When technology is seen as a panacea for all on-field questionable decisions by umpires, Tendulkar says he is all for technology provided it is foolproof.
"I endorse any technology that is close to being 100 percent. I have an issue with half-baked technologies. If it's close to foolproof I don't have a problem with it," Tendulkar told IANS in an interview.
"Technology is fast becoming an important factor in every sport but we have to be careful to see it is not overdone," he added.
India is the only country not to accept this technology in cricket. While every country uses DRS in bilateral Test series, India refuses to employ it for the matches it plays.
Football, too, after a lot of deliberation, has agreed to use goal-line technology to ascertain if the ball has crossed the line. Tennis is another sport which for sometime has been using hawk-eye technology for line calls.
Speaking about the NDTV Marks for Sports campaign, Tendulkar said: "Schools need to integrate sports as a proper curriculum. Marks for sports is a great initiative and a great idea. But it has to be properly implemented. And if that happens then youngsters will have the opportunity to seriously take sports as a career.
"Parents also need to get involved and make decision making easier for their children," he added.
The Mark for Sports initiative, started in March 2011, will push for the inclusion of sports in the school curriculum.
Sachin, who made his Test debut as a 16-year-old, said more emphasis needs to be placed on school- and college-level tournaments. He also pointed out that grassroots infrastructure needed to improve a lot for the country to nurture young talent.
"I have always taken a keen interest in other sports and if opportunities to promote other games come my way I will always take up the offer," he said.

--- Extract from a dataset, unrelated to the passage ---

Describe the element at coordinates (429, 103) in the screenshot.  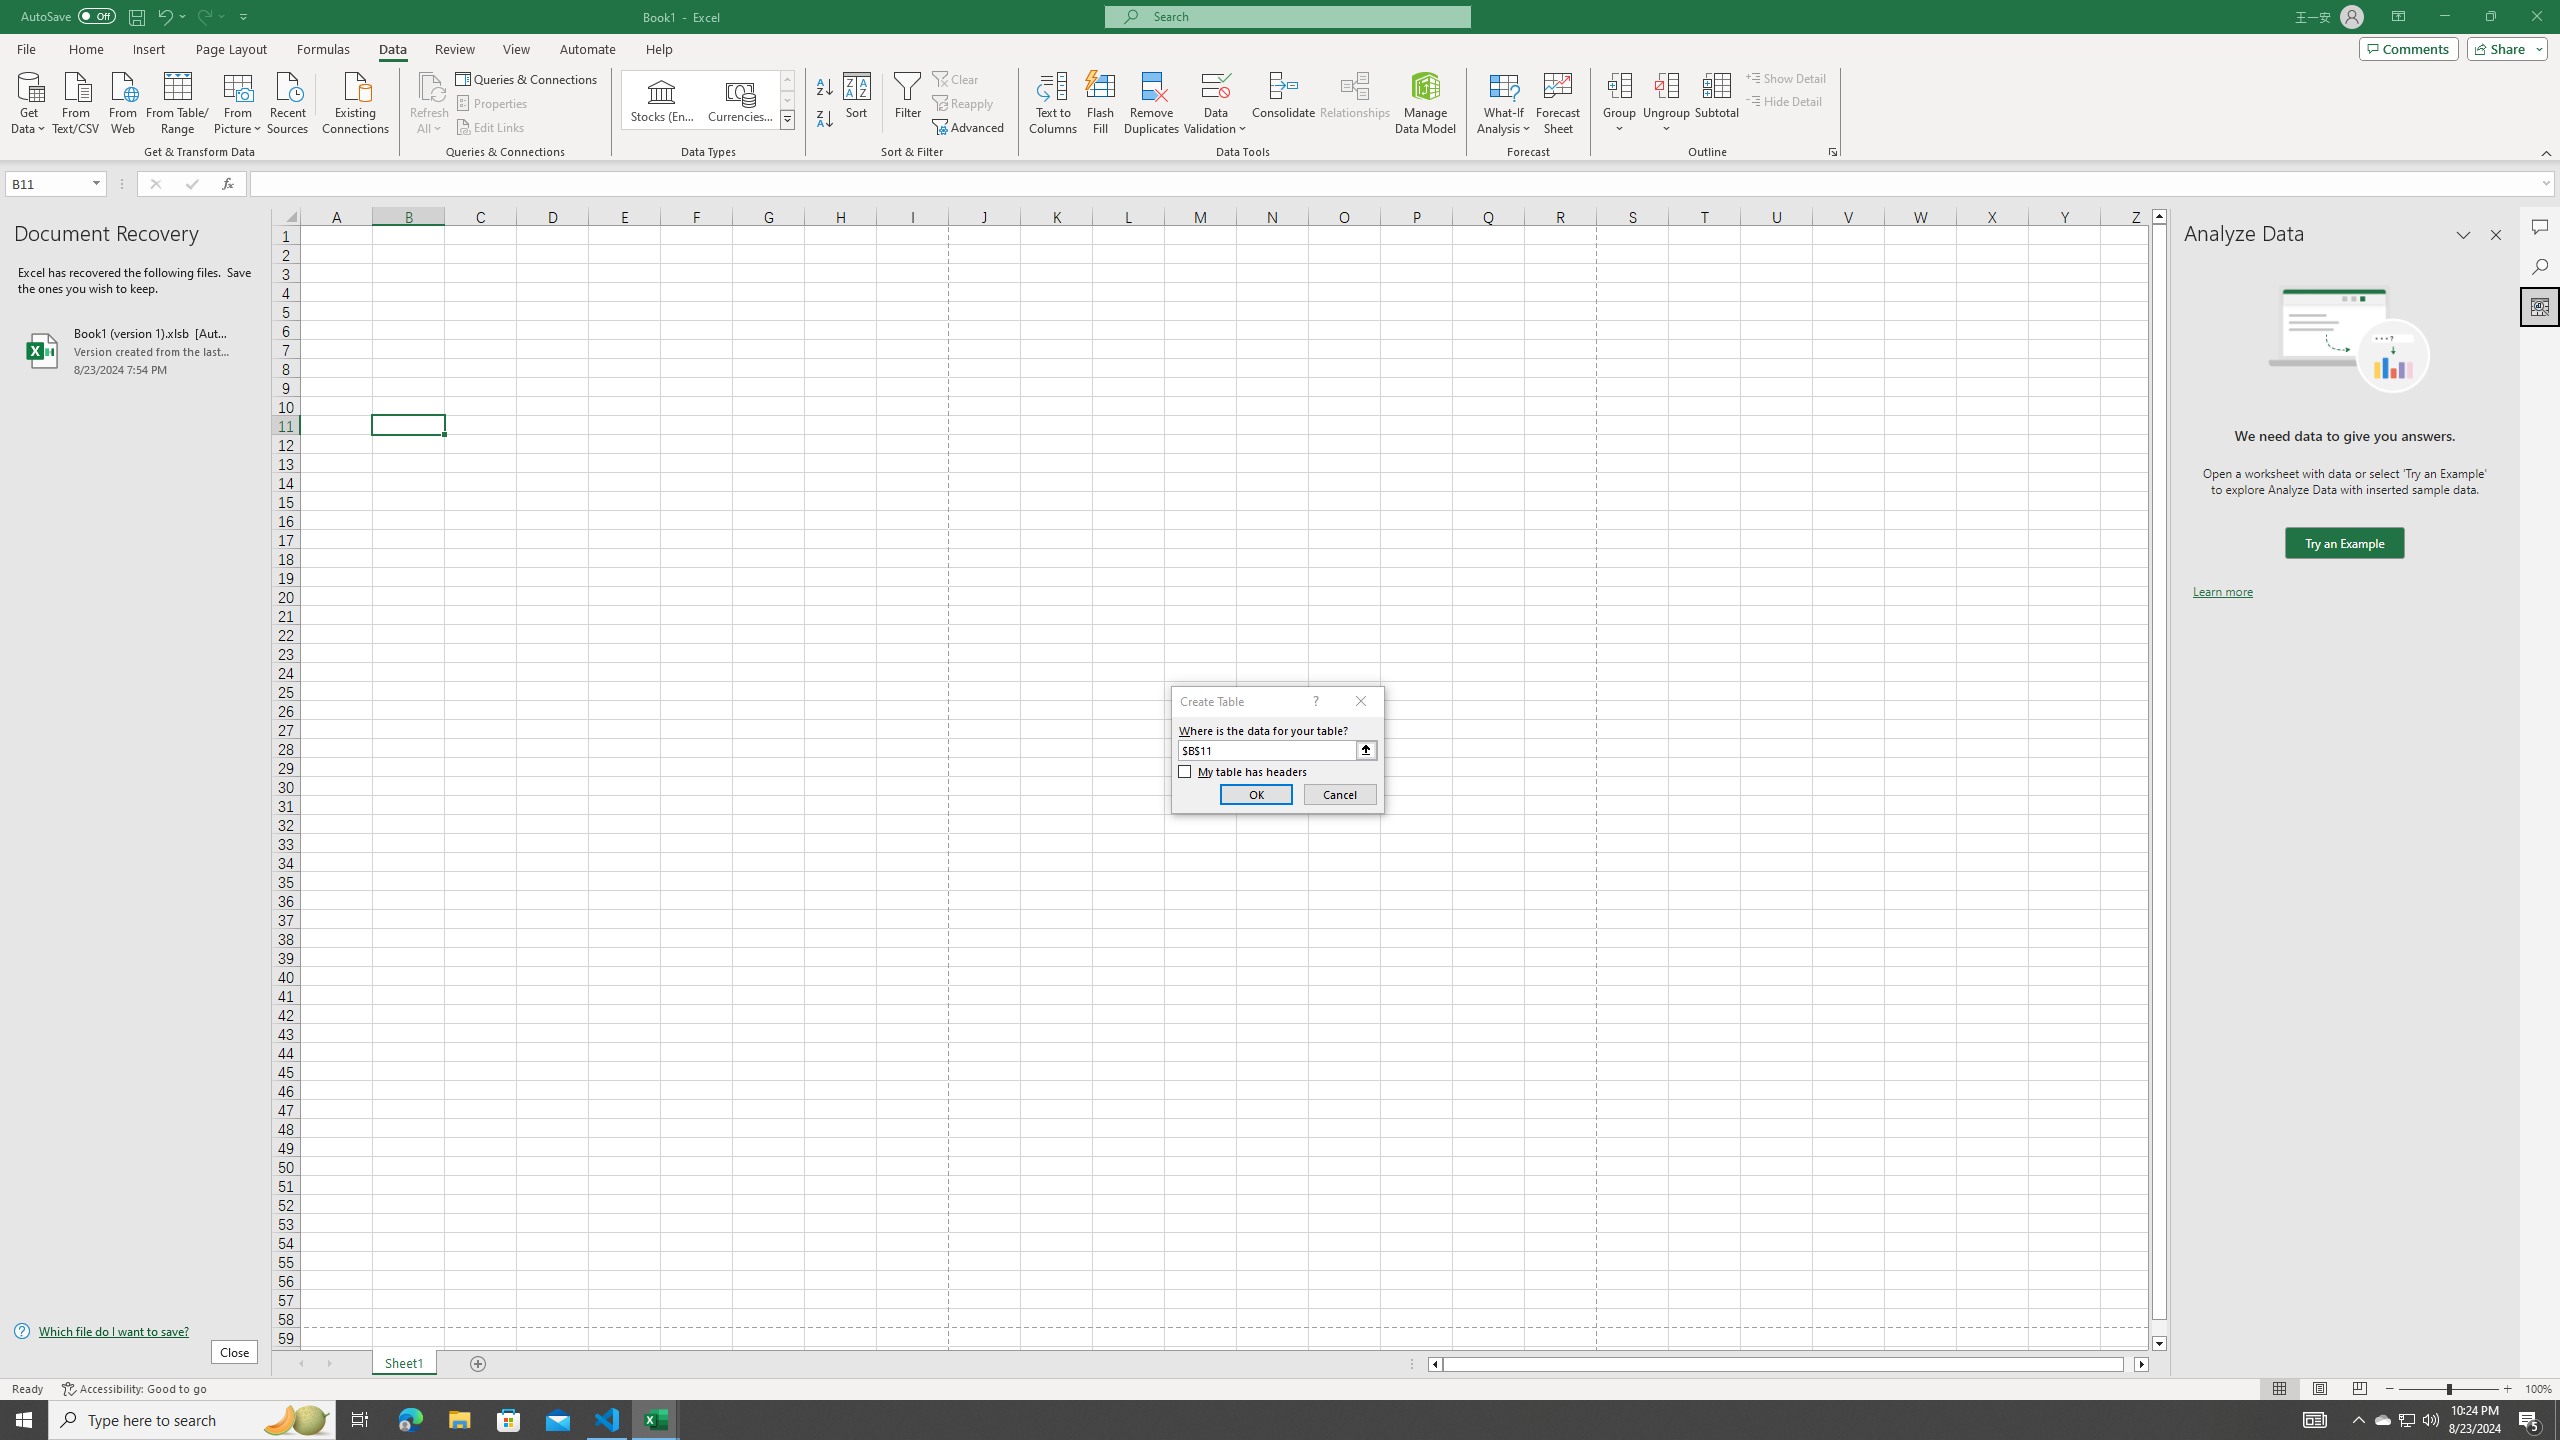
I see `'Refresh All'` at that location.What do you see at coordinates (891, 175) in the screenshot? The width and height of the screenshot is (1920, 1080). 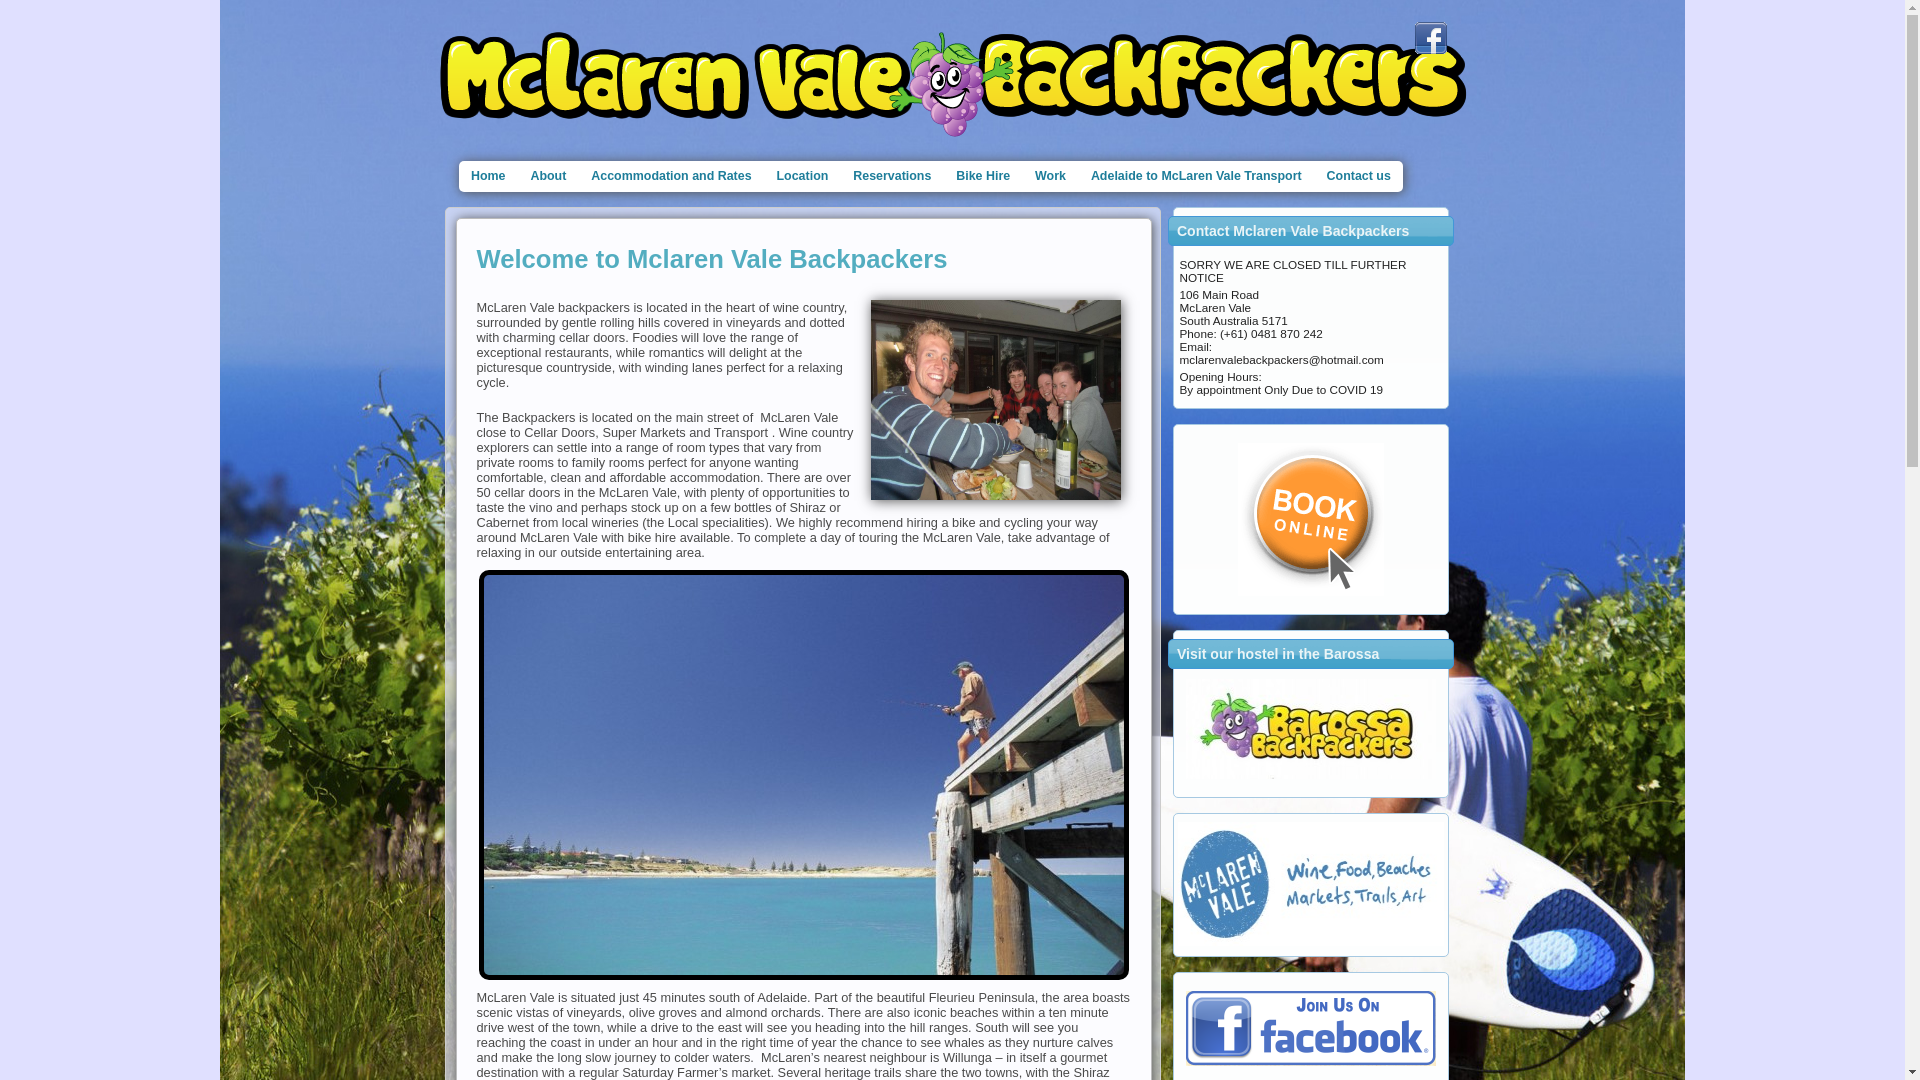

"There is so much sporting talent in our country. We need to identify that talent and nurture it... give it a direction so that it can excel. We need to improve our grassroots infrastructure and catch the talented kids at an early stage.
"It has to be a structured programme and will take years of proper nurturing. There has to be a proper diet and physical fitness sessions in gyms. We should look at other countries where collegiate games are so big. We need to do solid groundwork," Tendulkar added.
Tendulkar, who is an avid sports fan and has often been seen at Wimbledon and other Grand Slam tournaments, besides waving the chequered flag at the inaugural Formula One Indian Grand Prix, said the corporates needed to play a bigger role in promoting sports.
"Corporates need to play a bigger role for sports to grow in the country. Ample money should be pumped in and proper infrastructure needs to be set up. Tournaments such as the Coca-Cola Cup are a great platform for youngsters to showcase their skills," he said.